Exercise brief
Transcribe the text on the missing Mexican students and de la Torre's performance word for word, from "This tragedy has" to "we must begin.".

Text passage
NPR: “Confirmation Of Mexican Students’ Deaths Touches Off Protests”
The Guardian: “Protesters set fire to Mexican palace as anger over missing students grows”
CNN World: “Remains could be those of 43 missing Mexican students”
Democracy Now: “‘I’ve Had Enough’: Mexican Protesters Decry Years of Impunity After Apparent Massacre of 43 Students”

This tragedy has been told internationally by media as the investigation into the student’s whereabouts has continued to unfold. A situation so heart-wrenching and bewildering, far away geographically yet so close to home, despite following the story in the press, I confess I initially felt unprepared to address the complex nature of this atrocity in light of de la Torre’s performance. I’ve sat with the experience for seven days now, monitoring the media and pondering how to approach this post. For better or worse, the situation has come to a head. My suggestion here is that the feelings of anguish and dislocation that surround my personal response to this horrible story are intertwined with the artists own. I have arrived at a place where I must admit that there is nothing knowable that can be found to fully address this nonsensical and appalling act. And this is where we must begin.

Photo by Shannon Cochrane, 2014

de la Torre starts his performance slumped against the wall. Surrounded by the large festival crowd, he sits on the edge of an indoor plant box, and is in a state of despondency. His eyes downcast, de la Torre sighs, idly jabs his index finger into the soil, and proceeds to flick it onto the floor. As though conjured, he unearths a spoon.

Armed with this utensil, de la Torre stands. The spoon, an extension of his will to action, is plunged deep into another section of the planter’s soil. Out clatters another tool, a spatula trowel which he picks up to replace the spoon before continuing on. Before long, de la Torre’s exploration of the structures and architecture of the hall reveal a spoon, a trowel, a pair of long forks, and a rake. Pausing at each discovery as if to ponder his next step, de la Torre seems to be playing with the tangibility of his results and how they can be applied. With rake in hand, he heads outside.

Stored data
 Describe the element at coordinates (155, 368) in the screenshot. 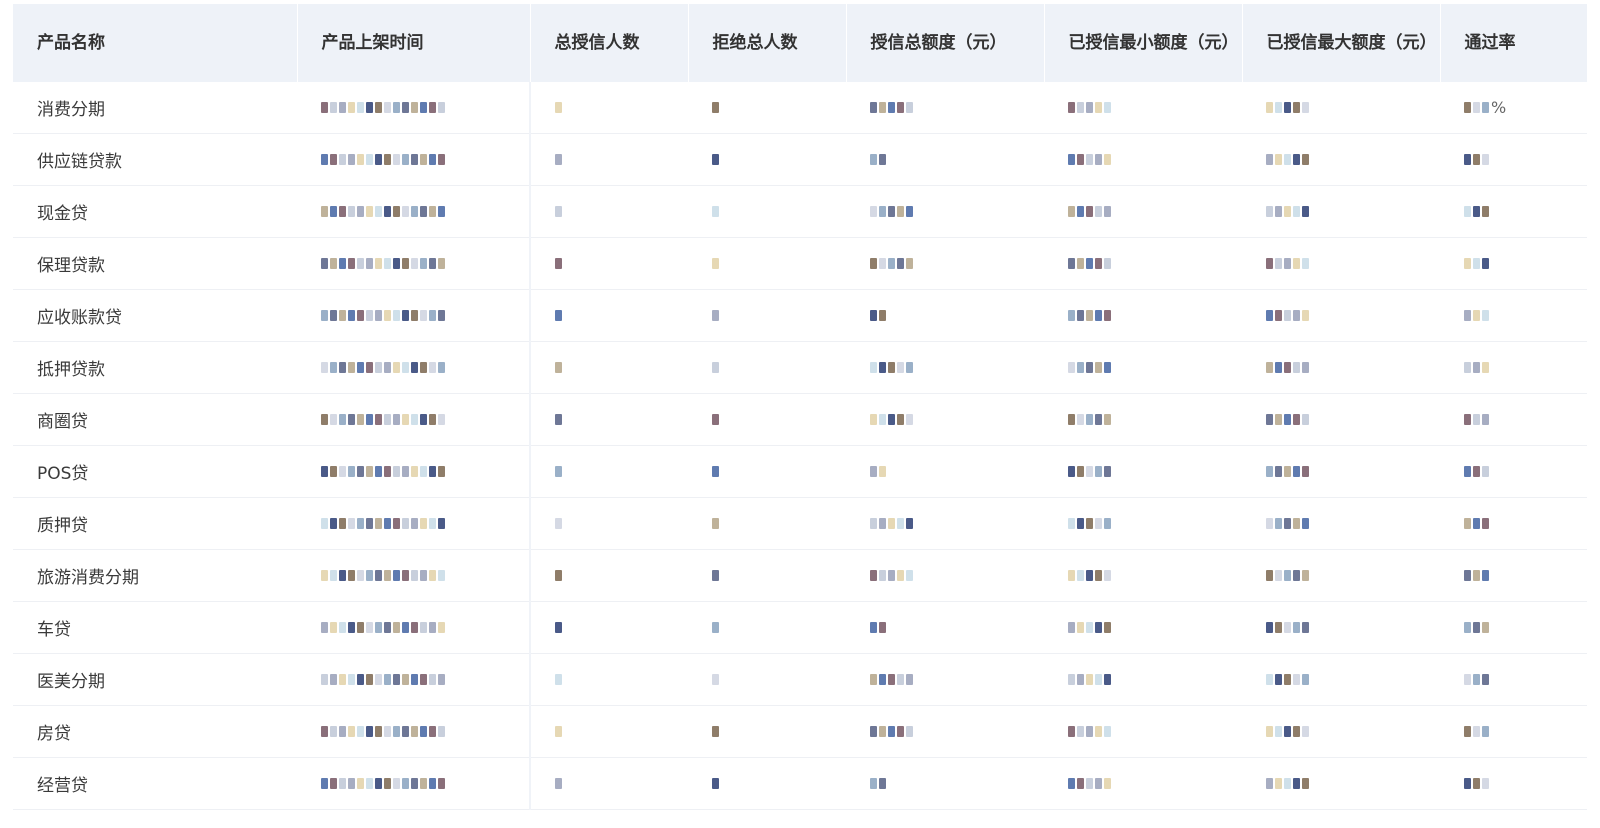

I see `product-name-cell: 抵押贷款` at that location.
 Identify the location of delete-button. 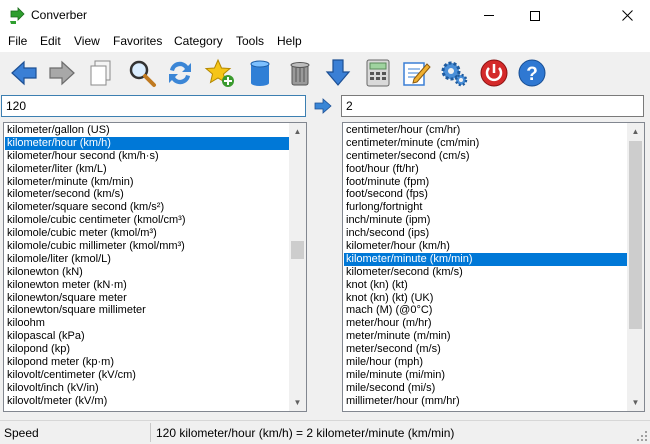
(300, 73).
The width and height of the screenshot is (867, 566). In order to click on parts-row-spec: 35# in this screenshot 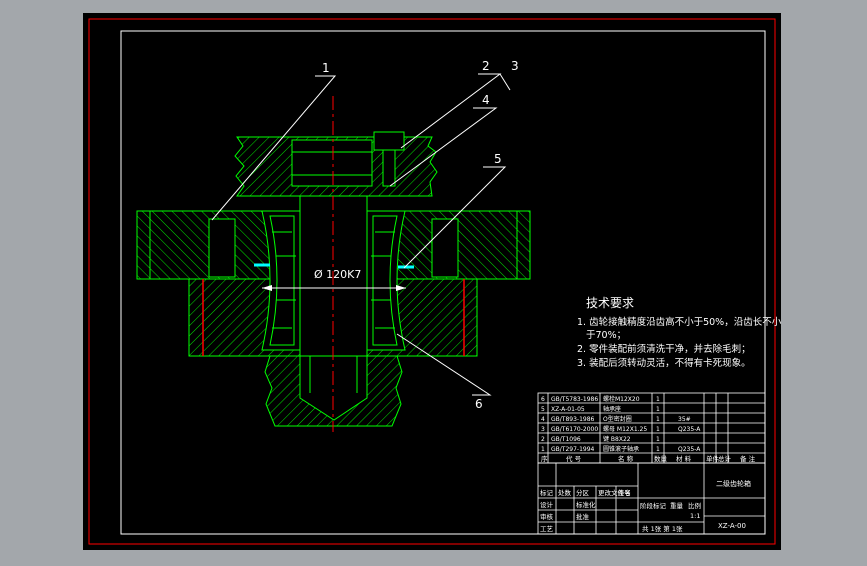, I will do `click(684, 420)`.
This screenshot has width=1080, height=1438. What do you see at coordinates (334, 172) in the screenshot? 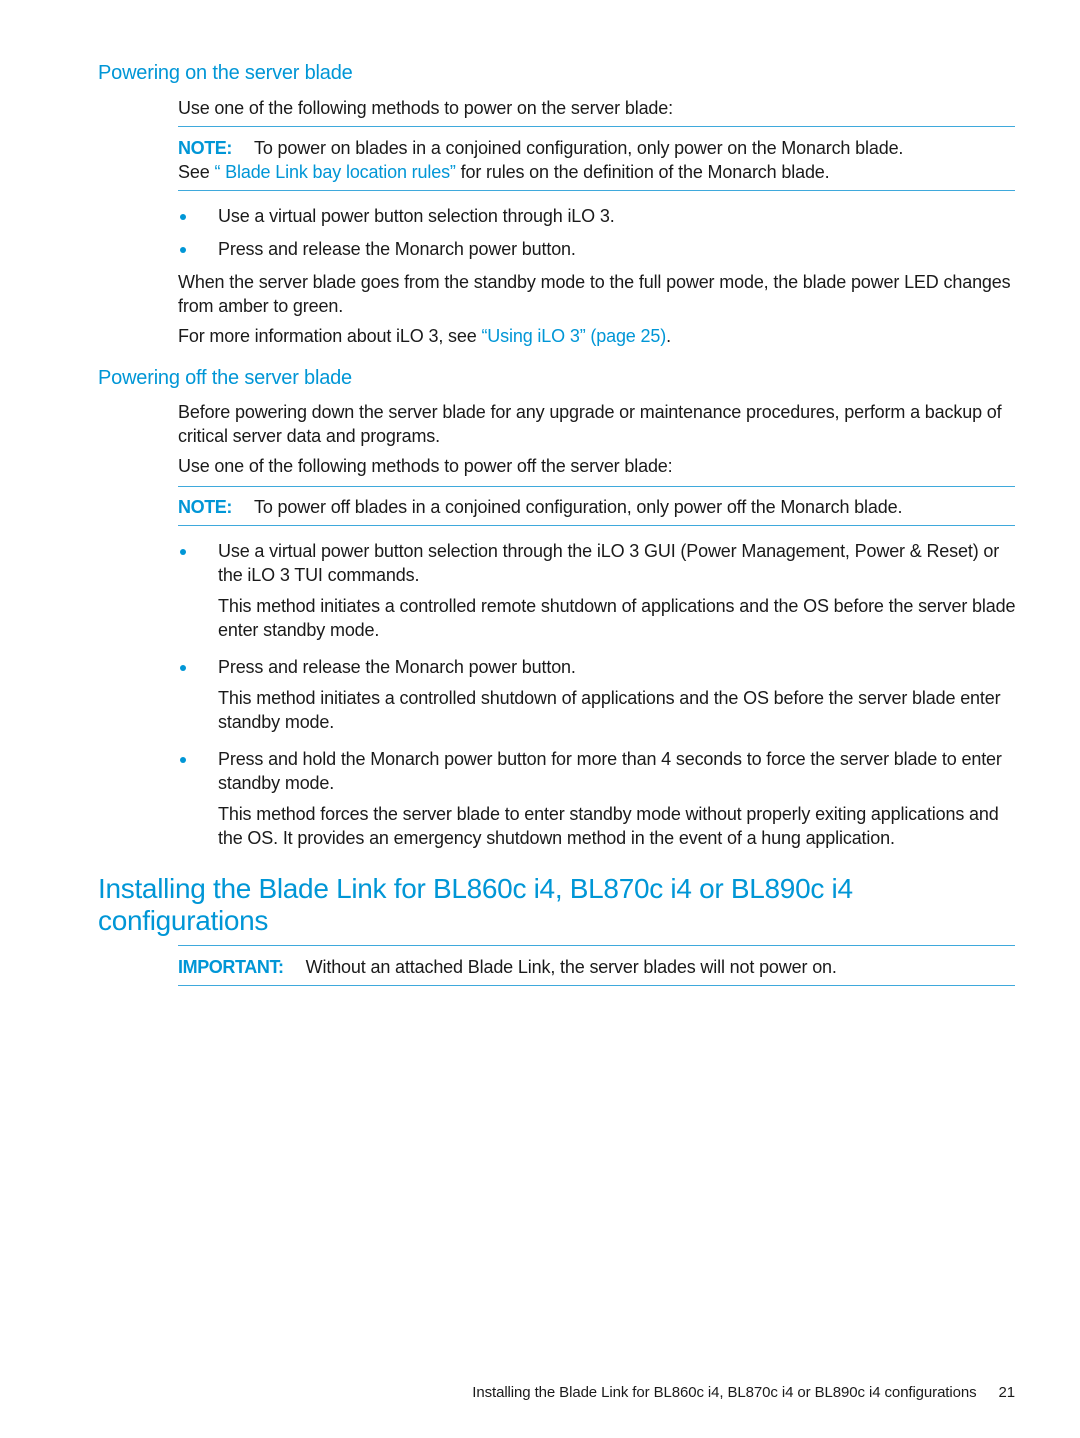
I see `blade-link-bay-location-rules-link: “ Blade Link bay location rules”` at bounding box center [334, 172].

Answer space
This tragedy has been told internationally by media as the investigation into the student’s whereabouts has continued to unfold. A situation so heart-wrenching and bewildering, far away geographically yet so close to home, despite following the story in the press, I confess I initially felt unprepared to address the complex nature of this atrocity in light of de la Torre’s performance. I’ve sat with the experience for seven days now, monitoring the media and pondering how to approach this post. For better or worse, the situation has come to a head. My suggestion here is that the feelings of anguish and dislocation that surround my personal response to this horrible story are intertwined with the artists own. I have arrived at a place where I must admit that there is nothing knowable that can be found to fully address this nonsensical and appalling act. And this is where we must begin.